4. NINE TO ELEVEN P.M.

Manston mounted his gig and set out from Chettlewood that evening in no very enviable frame of mind. The thought of domestic life in Knapwater Old House, with the now eclipsed wife of the past, was more than disagreeable, was positively distasteful to him.

Yet he knew that the influential position, which, from whatever fortunate cause, he held on Miss Aldclyffe's manor, would never again fall to his lot on any other, and he tacitly assented to this dilemma, hoping that some consolation or other would soon suggest itself to him; married as he was, he was near Cytherea.

He occasionally looked at his watch as he drove along the lanes, timing the pace of his horse by the hour, that he might reach Carriford Road Station just soon enough to meet the last London train.

He soon began to notice in the sky a slight yellow halo, near the horizon.
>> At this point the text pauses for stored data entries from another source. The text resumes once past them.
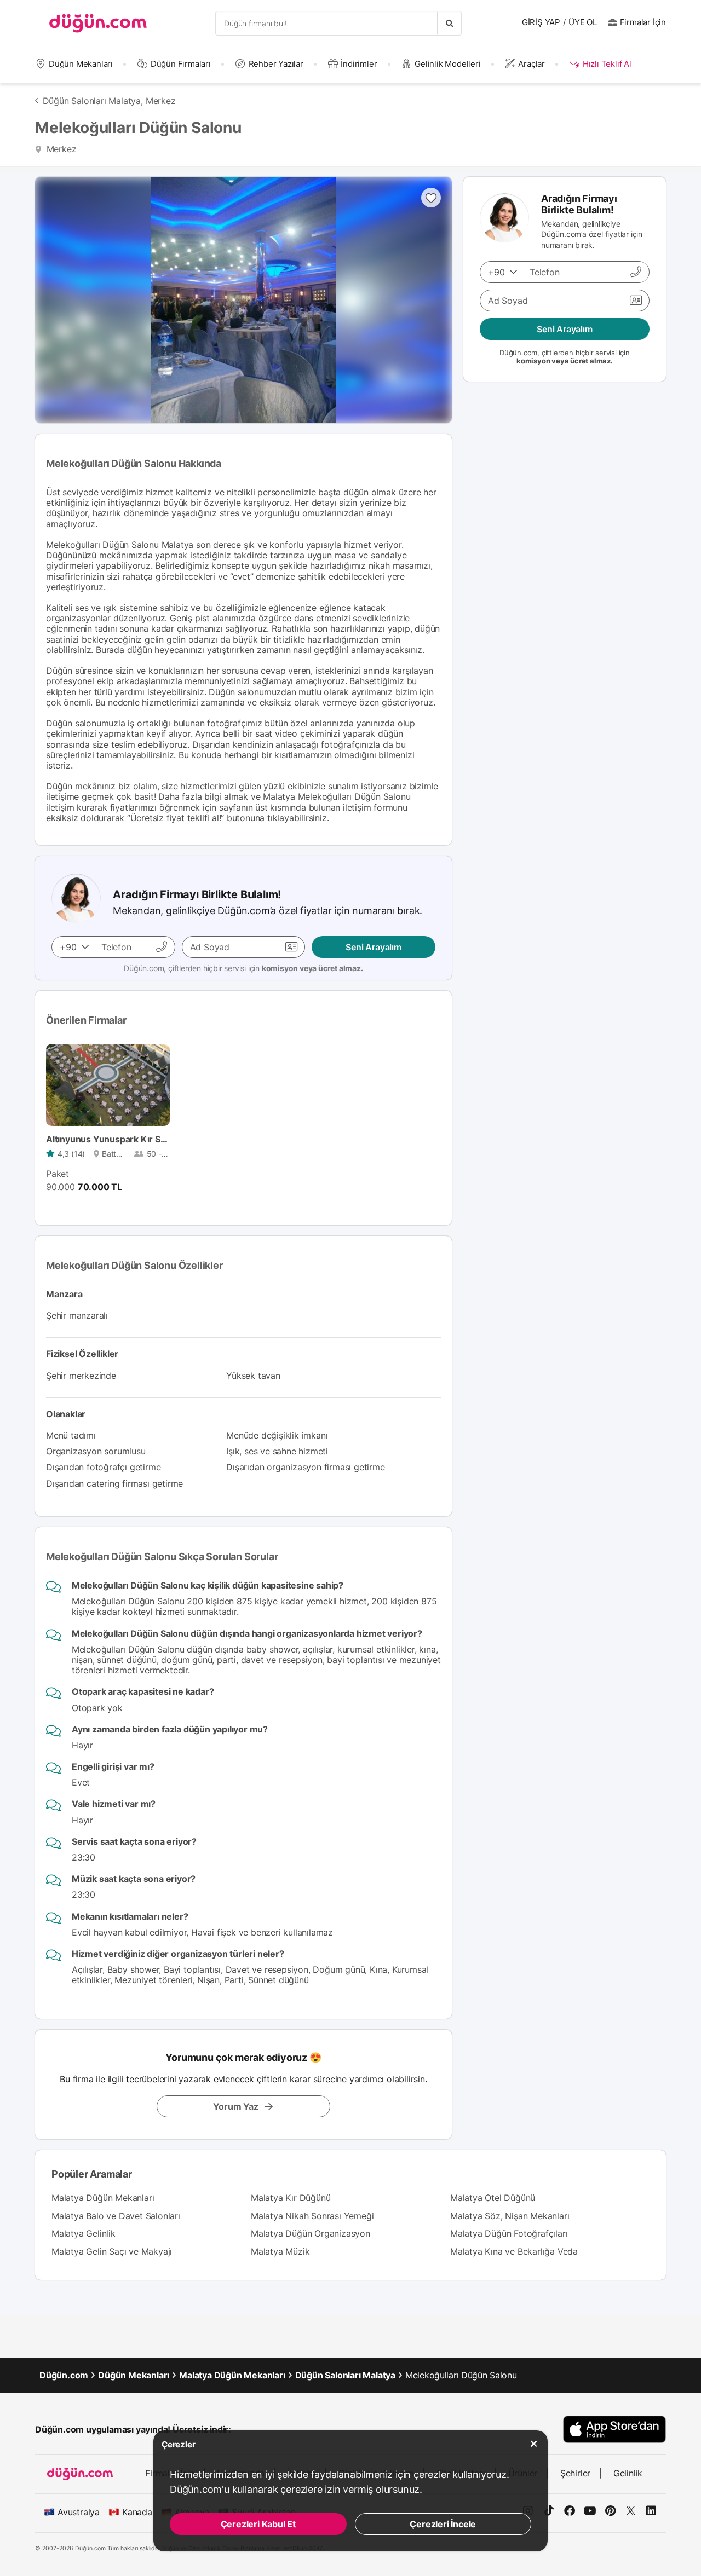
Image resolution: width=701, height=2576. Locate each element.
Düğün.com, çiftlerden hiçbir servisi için (243, 968)
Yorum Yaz (235, 2106)
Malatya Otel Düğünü (492, 2197)
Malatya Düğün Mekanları (102, 2197)
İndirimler (359, 64)
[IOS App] (614, 2429)
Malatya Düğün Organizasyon (310, 2233)
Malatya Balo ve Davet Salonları (115, 2215)
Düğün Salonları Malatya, (93, 100)
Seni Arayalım (373, 947)
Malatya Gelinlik (83, 2233)
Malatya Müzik (280, 2251)
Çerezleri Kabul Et (258, 2524)
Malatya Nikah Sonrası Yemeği (312, 2215)
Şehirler (575, 2473)
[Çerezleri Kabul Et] (533, 2444)
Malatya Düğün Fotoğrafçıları (508, 2233)
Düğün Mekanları (81, 64)
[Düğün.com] (98, 23)
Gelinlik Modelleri (447, 64)
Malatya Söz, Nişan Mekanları (509, 2215)
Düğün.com (63, 2375)
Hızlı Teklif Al (607, 64)
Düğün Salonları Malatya (345, 2375)
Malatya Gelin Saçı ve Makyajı (111, 2251)
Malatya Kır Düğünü (290, 2197)
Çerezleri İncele (443, 2524)
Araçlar (531, 64)
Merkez (161, 100)
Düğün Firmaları (181, 64)
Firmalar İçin (643, 22)
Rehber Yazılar (276, 64)
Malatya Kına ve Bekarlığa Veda (514, 2251)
It rapidly increased; it changed colour, and grew redder; then the glare visibly brightened and dimmed at intervals, showing that its origin was affected by the strong wind prevailing.

Manston reined in his horse on the summit of a hill, and considered.
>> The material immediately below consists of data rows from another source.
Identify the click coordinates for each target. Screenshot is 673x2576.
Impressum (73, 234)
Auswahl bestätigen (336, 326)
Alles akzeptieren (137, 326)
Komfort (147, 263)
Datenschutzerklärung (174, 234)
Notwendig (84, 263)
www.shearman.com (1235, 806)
'It is a rick-yard on fire,' he thought; 'no house could produce such a raging flame so suddenly.' He trotted on again, attempting to particularize the local features in the neighbourhood of the fire; but this it was too dark to do, and the excessive winding of the roads misled him as to its direction, not being an old inhabitant of the district, or a countryman used to forming such judgments; whilst the brilliancy of the light shortened its real remoteness to an apparent distance of not more than half: it seemed so near that he again stopped his horse, this time to listen; but he could hear no sound.
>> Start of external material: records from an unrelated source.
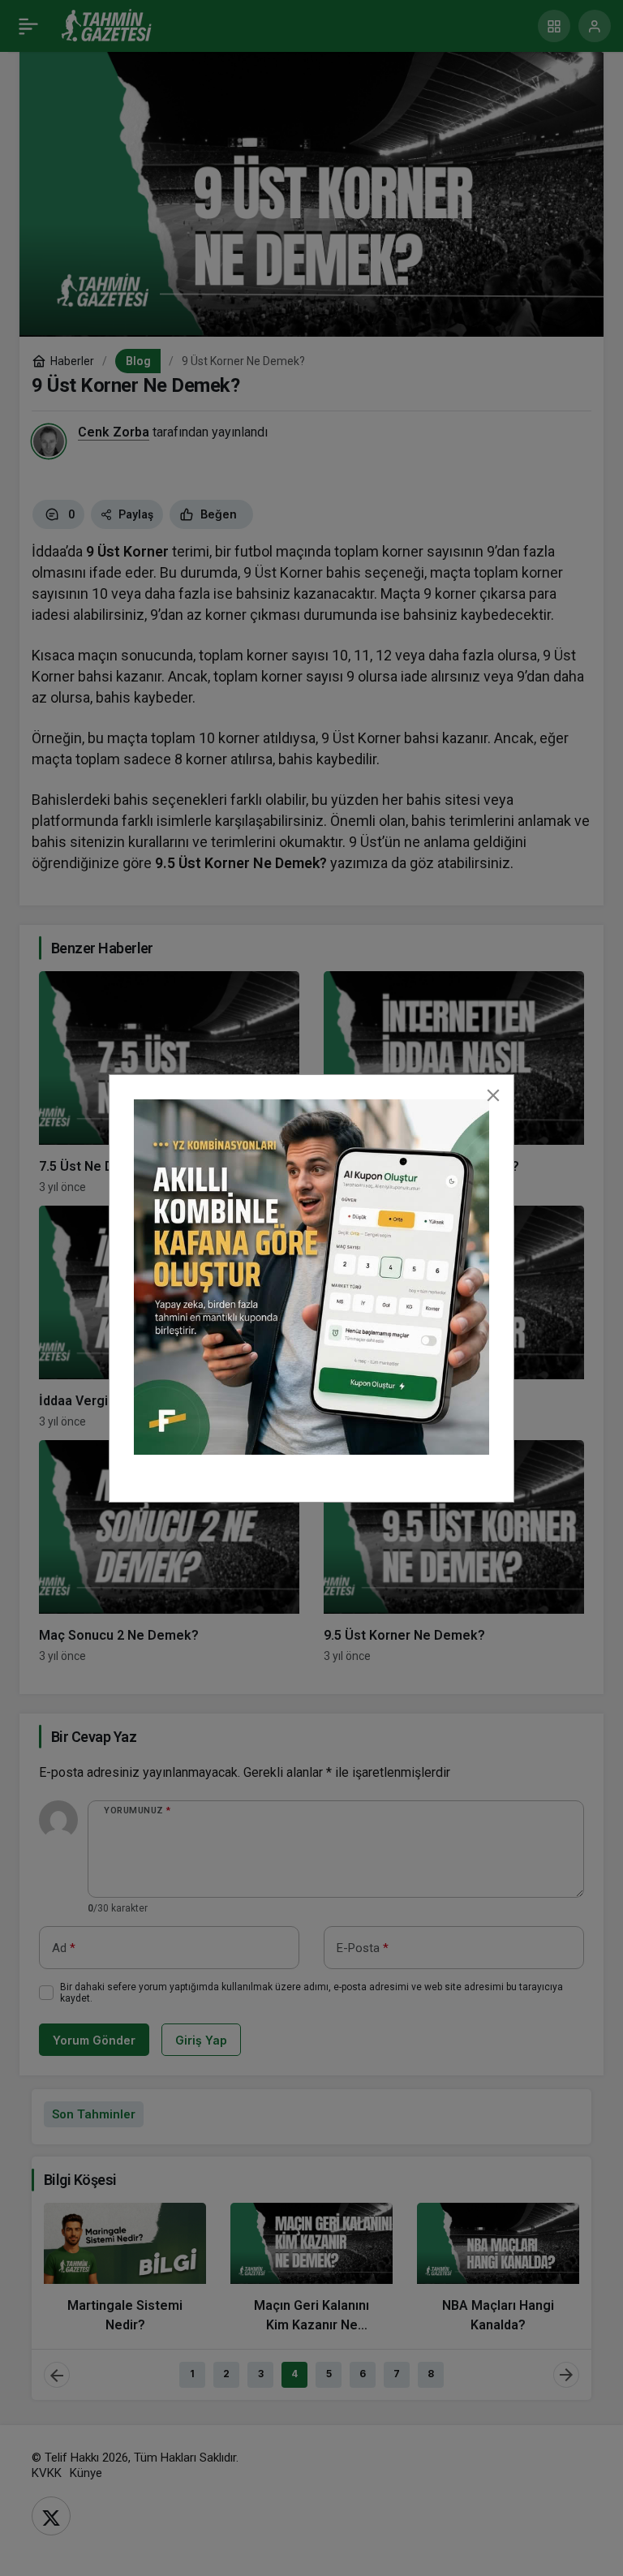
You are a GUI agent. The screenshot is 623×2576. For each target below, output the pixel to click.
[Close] (493, 1095)
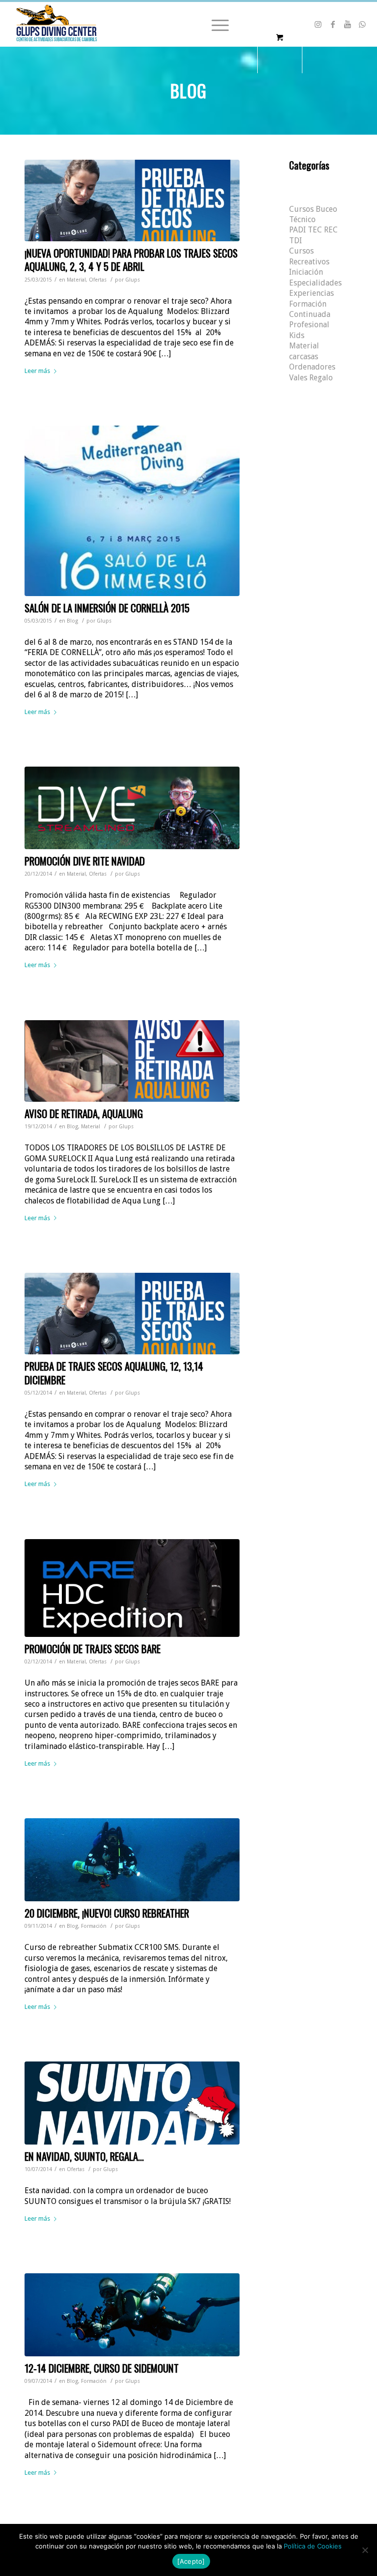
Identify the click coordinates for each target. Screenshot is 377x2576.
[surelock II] (132, 1061)
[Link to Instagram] (318, 24)
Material (76, 280)
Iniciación (306, 272)
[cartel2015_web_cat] (132, 511)
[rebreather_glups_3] (132, 1859)
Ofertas (98, 280)
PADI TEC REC (313, 229)
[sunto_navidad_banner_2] (132, 2103)
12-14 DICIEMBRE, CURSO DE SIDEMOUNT (102, 2368)
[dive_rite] (132, 808)
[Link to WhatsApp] (362, 24)
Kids (296, 335)
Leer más (37, 370)
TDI (295, 240)
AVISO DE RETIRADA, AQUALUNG (84, 1113)
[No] (365, 2550)
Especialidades (315, 282)
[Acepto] (191, 2561)
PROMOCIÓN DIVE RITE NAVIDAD (85, 860)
Entering now a narrow valley, the sides of which obscured the sky to an angle of perhaps thirty or forty degrees above the mathematical horizon, he was obliged to suspend his judgment till he was in possession of further knowledge, having however assumed in the interim, that the fire was somewhere between Carriford Road Station and the village.

The self-same glare had just arrested the eyes of another man. He was at that minute gliding along several miles to the east of the steward's position, but nearing the same point as that to which Manston tended. The younger Edward Springrove was returning from London to his father's house by the identical train which the steward was expecting to bring his wife, the truth being that Edward's lateness was owing to the simplest of all causes, his temporary want of money, which led him to make a slow journey for the sake of travelling at third-class fare.